Traveling with kids doesn’t have to mean they are always eating chicken nuggets and fries. Nor should what your kids eat stop you from venturing to developing countries further afield. Even with kids on the road, you can still sample hawker and street fare as the locals do – on a small stool on the roadside – rather than feeling restricted to the hotel buffet. As proof, here are the suitcases&strollers family travel tips for 10 Asian street foods the kids will love.
1. Chicken Rice
The official dish called Hainanese Chicken Rice is a proudly proclaimed national staple in Singapore and Malaysia but chicken fried, steamed, poached or roasted with rice is a really common dish all around Asia.

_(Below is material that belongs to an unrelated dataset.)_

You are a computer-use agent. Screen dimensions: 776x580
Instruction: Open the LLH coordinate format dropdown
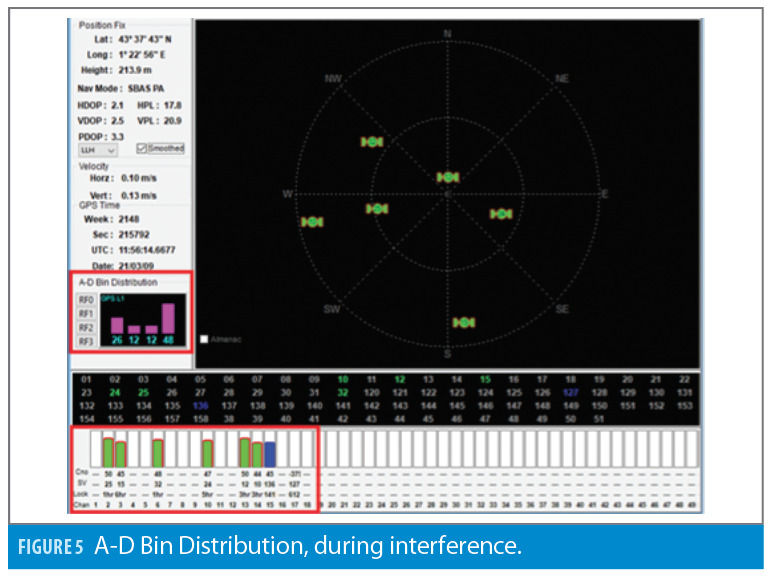point(97,149)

It may go by differing names, depending on the country you are in, and sometimes the rice can be cooked in chicken stock, coconut rice or appear in the form of fried rice or simply plain boiled rice. Do keep in mind that in some countries it is traditional to serve the chicken pink to keep it moist – this doesn’t mean it’s undercooked but if you have any concerns request the breast meat where this is less likely to be a problem. Also look out for the spicy chilli that sometimes arrives served on the side of the plate.

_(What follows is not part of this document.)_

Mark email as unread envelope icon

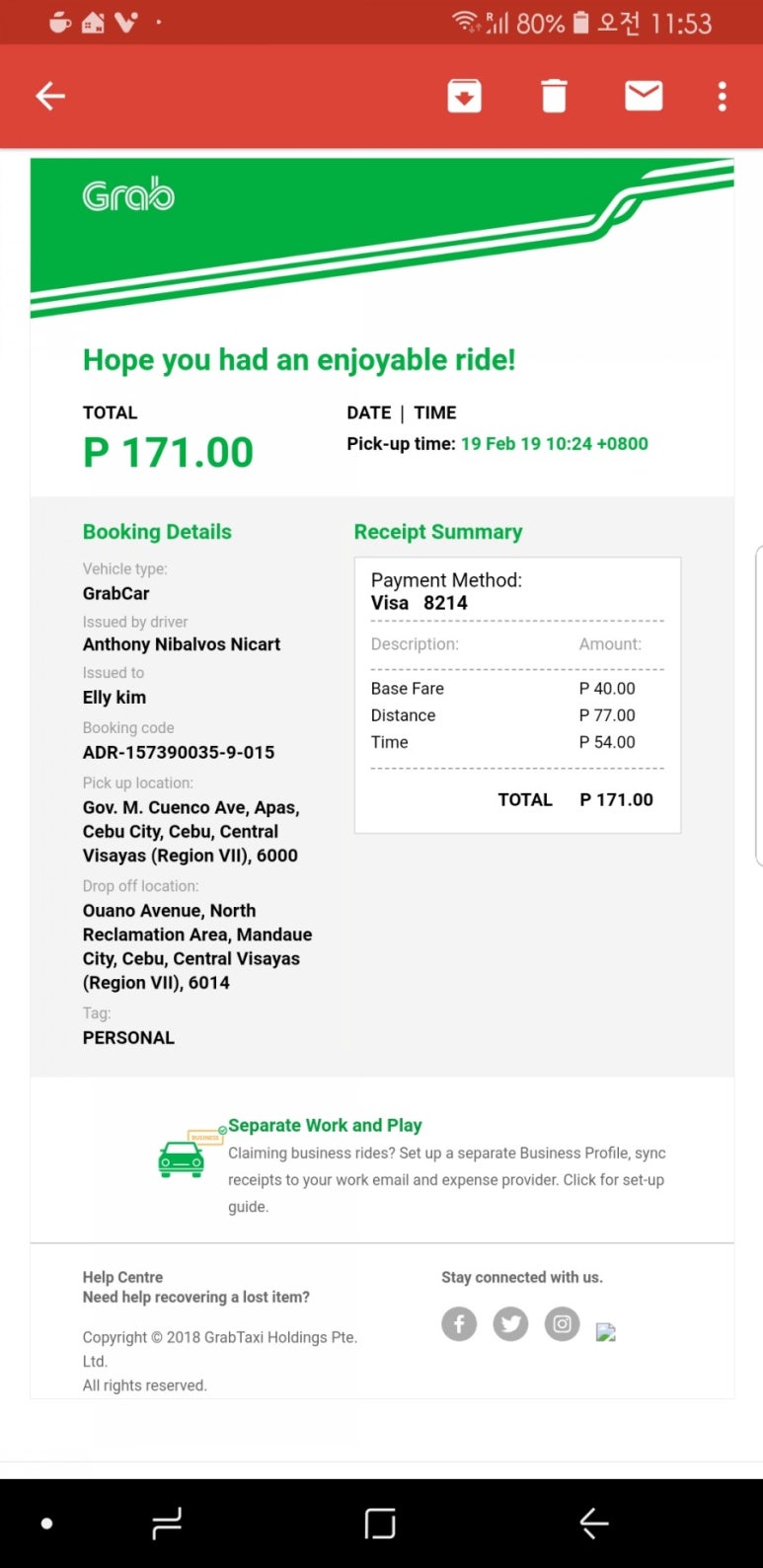tap(644, 96)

2. Chicken Rice Noodle Soup
A bit like a soupy verison of chicken rice, chicken noodle soup is a healthy way to feed fussy eaters while you are traveling with kids. In countries such as Vietnam, Indonesia, Singapore and Malaysia the versions are all slightly different but the end result is the same – the broth is innocuous enough that the kids won’t complain but is still delicious, nutritious and served piping hot so you can avoid any potential gastro issues.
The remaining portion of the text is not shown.